Your system should stop a malicious request when it is identified at a high confidence interval before the request reaches the API and extracts any data from it and the choice must be made in milliseconds.

Additionally, you may take actions to access the API for additional data. For instance, “honey pots” can display information that is obscure to average consumers. Only malicious APIs would be able to access them and view them.
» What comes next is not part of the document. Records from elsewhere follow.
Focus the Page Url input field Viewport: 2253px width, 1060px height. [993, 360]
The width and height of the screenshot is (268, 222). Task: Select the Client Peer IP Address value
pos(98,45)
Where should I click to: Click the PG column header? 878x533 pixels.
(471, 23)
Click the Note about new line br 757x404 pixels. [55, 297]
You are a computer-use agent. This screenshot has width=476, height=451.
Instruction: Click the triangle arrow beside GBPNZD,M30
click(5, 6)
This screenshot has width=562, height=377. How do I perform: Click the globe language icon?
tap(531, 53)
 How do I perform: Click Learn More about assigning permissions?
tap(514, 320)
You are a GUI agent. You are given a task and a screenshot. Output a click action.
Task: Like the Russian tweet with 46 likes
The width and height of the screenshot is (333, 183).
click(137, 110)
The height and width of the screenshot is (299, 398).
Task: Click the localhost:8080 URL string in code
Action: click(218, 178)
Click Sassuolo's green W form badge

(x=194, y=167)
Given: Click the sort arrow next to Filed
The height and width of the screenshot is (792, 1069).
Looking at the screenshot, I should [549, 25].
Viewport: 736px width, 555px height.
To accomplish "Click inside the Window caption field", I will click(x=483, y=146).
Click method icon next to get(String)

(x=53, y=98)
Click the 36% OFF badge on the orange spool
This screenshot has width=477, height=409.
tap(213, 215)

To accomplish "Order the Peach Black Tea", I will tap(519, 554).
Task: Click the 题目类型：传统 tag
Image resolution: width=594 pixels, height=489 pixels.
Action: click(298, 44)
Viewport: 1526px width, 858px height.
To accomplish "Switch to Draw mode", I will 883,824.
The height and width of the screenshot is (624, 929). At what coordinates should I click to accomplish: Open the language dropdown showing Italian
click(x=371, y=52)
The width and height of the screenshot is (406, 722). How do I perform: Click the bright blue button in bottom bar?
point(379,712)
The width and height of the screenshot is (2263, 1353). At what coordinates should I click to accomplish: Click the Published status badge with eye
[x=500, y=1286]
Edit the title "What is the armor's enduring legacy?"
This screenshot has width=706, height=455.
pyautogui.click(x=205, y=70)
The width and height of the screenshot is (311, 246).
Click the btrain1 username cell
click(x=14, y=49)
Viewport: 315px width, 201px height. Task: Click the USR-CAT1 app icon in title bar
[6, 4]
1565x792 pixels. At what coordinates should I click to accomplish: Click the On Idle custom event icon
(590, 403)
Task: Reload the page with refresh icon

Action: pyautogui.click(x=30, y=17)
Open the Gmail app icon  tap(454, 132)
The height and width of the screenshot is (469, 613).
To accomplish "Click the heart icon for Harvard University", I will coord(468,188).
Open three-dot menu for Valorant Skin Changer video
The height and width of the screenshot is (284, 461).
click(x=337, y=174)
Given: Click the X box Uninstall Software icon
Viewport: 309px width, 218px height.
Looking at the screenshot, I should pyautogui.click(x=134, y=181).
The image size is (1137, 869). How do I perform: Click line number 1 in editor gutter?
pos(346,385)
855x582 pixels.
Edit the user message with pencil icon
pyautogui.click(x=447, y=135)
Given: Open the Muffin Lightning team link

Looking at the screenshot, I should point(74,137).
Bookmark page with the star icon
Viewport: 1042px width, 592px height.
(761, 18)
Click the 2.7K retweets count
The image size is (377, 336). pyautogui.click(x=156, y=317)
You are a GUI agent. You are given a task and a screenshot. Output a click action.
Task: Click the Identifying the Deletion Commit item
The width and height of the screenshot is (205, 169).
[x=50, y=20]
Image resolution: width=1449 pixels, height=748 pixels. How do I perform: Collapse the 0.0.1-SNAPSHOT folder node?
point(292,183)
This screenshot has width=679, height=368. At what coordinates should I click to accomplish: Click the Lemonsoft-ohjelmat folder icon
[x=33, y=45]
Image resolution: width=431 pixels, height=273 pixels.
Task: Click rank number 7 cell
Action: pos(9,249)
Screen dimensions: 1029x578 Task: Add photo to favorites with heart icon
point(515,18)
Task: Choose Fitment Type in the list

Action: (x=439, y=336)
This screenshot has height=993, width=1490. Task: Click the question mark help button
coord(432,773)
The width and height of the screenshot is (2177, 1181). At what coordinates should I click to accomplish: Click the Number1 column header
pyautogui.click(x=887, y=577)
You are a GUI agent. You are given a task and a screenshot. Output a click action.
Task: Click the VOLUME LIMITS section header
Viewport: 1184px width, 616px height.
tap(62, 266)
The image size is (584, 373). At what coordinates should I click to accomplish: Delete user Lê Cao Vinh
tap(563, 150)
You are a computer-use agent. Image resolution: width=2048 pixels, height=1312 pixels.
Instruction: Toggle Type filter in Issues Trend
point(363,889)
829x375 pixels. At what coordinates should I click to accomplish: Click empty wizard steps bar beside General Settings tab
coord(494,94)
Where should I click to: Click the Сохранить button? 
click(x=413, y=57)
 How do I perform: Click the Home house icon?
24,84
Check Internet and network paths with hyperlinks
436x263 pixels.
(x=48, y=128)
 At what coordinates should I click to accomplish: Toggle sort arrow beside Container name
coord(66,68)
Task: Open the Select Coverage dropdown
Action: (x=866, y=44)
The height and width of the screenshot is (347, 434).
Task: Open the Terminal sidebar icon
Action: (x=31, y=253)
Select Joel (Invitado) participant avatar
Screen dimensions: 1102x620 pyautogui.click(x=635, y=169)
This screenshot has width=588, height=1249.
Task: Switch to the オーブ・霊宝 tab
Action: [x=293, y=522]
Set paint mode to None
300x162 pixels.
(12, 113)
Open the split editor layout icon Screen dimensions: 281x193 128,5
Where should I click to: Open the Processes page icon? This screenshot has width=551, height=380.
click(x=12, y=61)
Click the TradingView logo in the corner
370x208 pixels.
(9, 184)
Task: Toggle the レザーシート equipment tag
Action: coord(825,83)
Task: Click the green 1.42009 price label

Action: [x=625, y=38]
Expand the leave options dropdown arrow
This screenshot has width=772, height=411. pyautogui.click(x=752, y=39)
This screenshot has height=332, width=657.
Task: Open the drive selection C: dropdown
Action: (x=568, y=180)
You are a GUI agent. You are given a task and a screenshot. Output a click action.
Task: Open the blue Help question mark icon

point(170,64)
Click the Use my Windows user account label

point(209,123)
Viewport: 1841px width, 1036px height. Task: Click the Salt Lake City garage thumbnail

  • Learn Continuously, Update Constantly

You must continually update models of what undesirable API behaviour looks like for this process to be effective. The accuracy and identification of bots can only be improved over time in this way. Only dynamic models that include data in real-time and update the model to account for each new result can accomplish this. This is the area of continuous machine learning systems, which, until a few years ago, required too much computer power and were challenging to implement as real-time feedback loops.

Conclusion

Protecting online apps will demand considerably more agility and speed than what conventional security measures can provide as API threats develop and adapt at an accelerated rate. Additionally, a far more dynamic model with continuous learning is needed to accurately detect and prevent API attacks before they occur. Machine learning and a flexible, adaptive technique that can handle real-time detection and mitigation without consumers even noticing are the only ways to accomplish this efficiently.